Date Published: May 30, 2019
Publisher: Public Library of Science
Author(s): Marina Segura, Rosa Lopez-Gigosos, Eloisa Mariscal-Lopez, Mario Gutierrez-Bedmar, Alberto Mariscal, Madhavi Bhargava.
Crises and disasters affect the numbers of people traveling either for tourism or other reasons. Many studies have been published on the effects of such events on travel, especially on tourism, and based on the arrivals or departures of travelers to or from countries. Our aim was to assess the influence of these events on the demand for pre-travel medical consultation in an International Vaccination Centre (IVC). Data on 94683 international travelers who visited 113529 international destinations attended at the IVC of Malaga (Spain) during 2000–2017 were studied. A descriptive and time series analyses was conducted. The demand to IVC was 3.47 times higher in 2017 than in 2000. The increase has not been the same for all destinations: Travel to South-East Asia and Western Pacific World Health Organization (WHO) regions has multiplied by 10, while in the same period, Africa WHO region has declined from 36% to 20% of total demand. Thailand, India and Brazil were the countries with the highest demand (21% of all pre-travel consultations). We found out three periods, concurrent with some socioeconomic or health events, in which the number of travellers attend decline with respect to the previous years, or the growth was very slow. Growth in the demand for pre-travel medical advice in parallel with a foreseeable increase in the number of travelers is expected. Pre-travel medical services must be adapted to this increase. This study of the trend of demand for pre-travel medical information should new related problems to travel to be identified and quantified, and should assist improvement of policies and programs aimed at care of travelers.

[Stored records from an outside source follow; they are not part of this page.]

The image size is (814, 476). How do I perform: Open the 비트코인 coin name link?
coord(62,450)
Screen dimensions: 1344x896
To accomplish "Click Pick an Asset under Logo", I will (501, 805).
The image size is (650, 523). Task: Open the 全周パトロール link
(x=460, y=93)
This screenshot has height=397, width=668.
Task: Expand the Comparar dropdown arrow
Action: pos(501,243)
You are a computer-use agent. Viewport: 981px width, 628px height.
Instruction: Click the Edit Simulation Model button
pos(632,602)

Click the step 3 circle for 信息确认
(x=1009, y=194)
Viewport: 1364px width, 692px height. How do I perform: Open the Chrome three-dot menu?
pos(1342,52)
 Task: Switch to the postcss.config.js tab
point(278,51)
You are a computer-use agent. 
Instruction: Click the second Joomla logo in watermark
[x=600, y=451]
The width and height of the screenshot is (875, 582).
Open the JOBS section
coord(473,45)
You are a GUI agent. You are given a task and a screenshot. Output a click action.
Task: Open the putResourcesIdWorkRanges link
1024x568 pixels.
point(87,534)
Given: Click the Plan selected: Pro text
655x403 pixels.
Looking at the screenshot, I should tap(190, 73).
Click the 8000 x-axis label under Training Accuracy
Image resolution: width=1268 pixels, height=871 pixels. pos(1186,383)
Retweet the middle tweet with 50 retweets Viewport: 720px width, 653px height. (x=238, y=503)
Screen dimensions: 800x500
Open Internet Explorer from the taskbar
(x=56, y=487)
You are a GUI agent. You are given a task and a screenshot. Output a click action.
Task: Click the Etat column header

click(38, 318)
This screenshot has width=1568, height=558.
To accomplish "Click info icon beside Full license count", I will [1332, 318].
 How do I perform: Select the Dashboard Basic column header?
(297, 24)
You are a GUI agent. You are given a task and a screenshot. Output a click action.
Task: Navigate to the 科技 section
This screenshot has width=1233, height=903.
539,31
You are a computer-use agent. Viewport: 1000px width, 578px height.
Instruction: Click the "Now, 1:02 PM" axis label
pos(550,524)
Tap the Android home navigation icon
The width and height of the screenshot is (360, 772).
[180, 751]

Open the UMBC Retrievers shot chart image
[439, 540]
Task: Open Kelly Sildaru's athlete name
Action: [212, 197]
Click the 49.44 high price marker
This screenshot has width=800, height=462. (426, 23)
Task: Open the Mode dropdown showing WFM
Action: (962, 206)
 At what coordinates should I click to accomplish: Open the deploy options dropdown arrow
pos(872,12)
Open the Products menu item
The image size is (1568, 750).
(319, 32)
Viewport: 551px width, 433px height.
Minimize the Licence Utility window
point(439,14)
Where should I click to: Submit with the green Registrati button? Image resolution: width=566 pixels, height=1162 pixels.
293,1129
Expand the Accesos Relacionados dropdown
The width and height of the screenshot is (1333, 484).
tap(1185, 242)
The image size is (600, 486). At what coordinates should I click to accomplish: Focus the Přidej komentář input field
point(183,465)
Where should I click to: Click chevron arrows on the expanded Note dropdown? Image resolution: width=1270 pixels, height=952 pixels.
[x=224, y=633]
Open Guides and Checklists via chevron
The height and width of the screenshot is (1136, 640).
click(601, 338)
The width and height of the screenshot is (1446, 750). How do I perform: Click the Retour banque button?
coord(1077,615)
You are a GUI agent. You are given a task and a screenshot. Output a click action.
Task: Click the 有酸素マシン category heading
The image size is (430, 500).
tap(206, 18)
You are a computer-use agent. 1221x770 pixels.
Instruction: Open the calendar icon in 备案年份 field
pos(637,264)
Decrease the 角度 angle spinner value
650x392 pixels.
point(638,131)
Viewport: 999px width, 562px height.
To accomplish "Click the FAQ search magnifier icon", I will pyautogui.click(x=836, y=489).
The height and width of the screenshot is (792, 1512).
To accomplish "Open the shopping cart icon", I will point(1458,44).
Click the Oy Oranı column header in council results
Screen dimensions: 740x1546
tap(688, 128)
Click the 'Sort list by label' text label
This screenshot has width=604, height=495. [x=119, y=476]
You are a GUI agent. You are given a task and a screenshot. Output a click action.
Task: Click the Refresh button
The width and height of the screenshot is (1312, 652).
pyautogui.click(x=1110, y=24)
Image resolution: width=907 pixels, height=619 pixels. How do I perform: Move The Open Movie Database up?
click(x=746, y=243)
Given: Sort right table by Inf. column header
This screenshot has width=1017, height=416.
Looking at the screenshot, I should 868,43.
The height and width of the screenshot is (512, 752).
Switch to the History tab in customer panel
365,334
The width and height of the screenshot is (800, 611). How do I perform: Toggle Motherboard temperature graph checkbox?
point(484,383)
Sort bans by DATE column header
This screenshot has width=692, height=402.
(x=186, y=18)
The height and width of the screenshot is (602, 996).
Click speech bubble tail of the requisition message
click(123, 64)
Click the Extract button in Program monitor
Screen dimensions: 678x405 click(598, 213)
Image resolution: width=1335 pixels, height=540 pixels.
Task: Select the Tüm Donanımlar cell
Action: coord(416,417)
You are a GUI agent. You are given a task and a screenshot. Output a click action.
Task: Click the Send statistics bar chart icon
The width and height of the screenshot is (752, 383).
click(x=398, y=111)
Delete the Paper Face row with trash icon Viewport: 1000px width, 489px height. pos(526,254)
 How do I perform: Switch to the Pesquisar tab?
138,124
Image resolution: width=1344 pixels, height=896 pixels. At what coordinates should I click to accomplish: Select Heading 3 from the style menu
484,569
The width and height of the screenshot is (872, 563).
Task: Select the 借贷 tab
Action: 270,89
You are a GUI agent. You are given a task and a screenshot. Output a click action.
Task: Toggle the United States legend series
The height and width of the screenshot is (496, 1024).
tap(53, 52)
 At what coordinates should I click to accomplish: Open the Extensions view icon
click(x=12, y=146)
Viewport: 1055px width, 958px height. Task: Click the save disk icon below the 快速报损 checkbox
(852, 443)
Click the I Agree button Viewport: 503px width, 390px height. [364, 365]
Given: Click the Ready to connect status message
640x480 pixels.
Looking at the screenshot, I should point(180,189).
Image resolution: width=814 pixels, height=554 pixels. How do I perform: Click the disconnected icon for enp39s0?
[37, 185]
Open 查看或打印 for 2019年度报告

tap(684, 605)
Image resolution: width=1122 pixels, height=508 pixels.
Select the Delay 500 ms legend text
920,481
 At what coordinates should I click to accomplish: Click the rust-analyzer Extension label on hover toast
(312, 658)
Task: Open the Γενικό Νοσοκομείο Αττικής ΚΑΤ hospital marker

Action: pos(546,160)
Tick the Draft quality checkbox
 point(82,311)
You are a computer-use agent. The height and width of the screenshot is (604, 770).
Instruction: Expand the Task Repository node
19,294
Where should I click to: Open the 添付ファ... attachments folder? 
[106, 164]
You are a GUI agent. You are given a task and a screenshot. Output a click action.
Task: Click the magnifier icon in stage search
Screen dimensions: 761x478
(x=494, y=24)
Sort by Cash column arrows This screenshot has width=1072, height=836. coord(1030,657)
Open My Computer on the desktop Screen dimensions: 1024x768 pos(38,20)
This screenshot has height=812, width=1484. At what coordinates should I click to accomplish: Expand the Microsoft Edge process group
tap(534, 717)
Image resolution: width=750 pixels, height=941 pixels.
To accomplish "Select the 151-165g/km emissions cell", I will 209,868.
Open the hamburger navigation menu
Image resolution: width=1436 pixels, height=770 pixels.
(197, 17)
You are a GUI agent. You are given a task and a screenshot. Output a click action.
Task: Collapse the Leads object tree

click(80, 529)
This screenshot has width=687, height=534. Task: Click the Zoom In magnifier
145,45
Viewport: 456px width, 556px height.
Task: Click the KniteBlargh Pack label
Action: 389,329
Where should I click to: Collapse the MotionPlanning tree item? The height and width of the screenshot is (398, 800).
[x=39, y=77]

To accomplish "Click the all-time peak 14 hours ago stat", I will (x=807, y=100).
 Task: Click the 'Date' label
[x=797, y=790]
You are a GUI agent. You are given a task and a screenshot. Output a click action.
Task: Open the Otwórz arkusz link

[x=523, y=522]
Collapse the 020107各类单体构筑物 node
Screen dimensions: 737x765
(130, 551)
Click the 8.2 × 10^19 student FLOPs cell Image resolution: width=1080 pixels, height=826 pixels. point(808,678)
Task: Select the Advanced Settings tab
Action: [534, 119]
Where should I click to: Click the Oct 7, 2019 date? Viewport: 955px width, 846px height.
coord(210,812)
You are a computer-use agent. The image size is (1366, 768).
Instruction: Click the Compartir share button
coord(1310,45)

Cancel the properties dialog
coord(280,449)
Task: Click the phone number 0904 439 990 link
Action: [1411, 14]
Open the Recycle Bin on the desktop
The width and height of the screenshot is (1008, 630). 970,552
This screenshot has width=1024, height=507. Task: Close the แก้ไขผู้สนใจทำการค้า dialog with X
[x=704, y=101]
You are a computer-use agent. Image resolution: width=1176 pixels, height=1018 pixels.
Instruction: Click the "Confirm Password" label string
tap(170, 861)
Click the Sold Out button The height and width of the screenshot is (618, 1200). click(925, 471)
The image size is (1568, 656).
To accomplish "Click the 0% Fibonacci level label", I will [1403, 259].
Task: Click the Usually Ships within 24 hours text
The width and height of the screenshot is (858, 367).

During the past six decades, international travel, especially tourism, has undergone unprecedented growth and diversification. Economically, tourism has become one of the most important and fastest growing sectors in the world.
The IVCMa, in southern Spain, covers a population of approximately one million residents, and is the only information center for travelers in the region. In the past 3 years, 9,000–10,000 travelers a year have visited it, accounting for approximately 3%–5% of people accessing the 107 IVCs nationwide.
A total of 94,683 people requested pre-travel medical advice at the IVCMa between January 2000 and December 2017. Table 1 shows the annual distribution of the number of TAs, the number of countries about which they requested information, along with the number of medical professionals attending the pre-travel consultations, and the number of vaccines prescribed for each year studied. From the beginning of the study until 2017, the number of TAs increased by 325.2%, and vaccines by 576.8%. However, between 2000 and 2004, SISAEX only gave data on the monthly number of travelers and prescribed vaccinations, though not on destinations; therefore, in Table 1, the number of travelers and destinations is the same for that period. From 2005, monthly number of travel destinations were included in SISAEX, although between 2005 and 2007, some faults in the recording system led to losses ranging from 3% in 2007 to 10% in 2005 and 2006 for destination data. In the following years, there were no such losses and all destination countries were recorded.
This is the first population-based study that used the SISAEX database to analyze specific variables related to demand for health information at an IVC in Spain. For the period 2000–2017, the demand for pre-travel consultation at the IVCMa increased 347%, from 2,885 travelers (2000) to around 10,000 in 2017 (Table 1). The IVCMa services one of the largest internationally traveling populations in Spain; it accounted for approximately 3%–5% of all annual international pre-travel consultations by residents in Spain. Between 2000 and 2017, the number of trips abroad increased 420% across all of Spain’s population. This increase, however, was not continuous throughout the study period, with years in which the number of travelers decreased year-on-year and others with increases of more than 30% (2005–2006 and 2006–2007). Between 2015 and 2017 the average increase in TAs at the IVCMa was 10%; an increase higher than the 3.9% recorded worldwide in the number of international tourist arrivals (overnight visitors) in the same period. However, travelers who requested information at the IVCs are almost exclusively those who will travel to countries that pose health risks. Thus, when taking the UNWTO region visited into account, the increase at the IVCMa was similar to that for UNWTO Asia and the Pacific (9%) and Africa (8%) regions.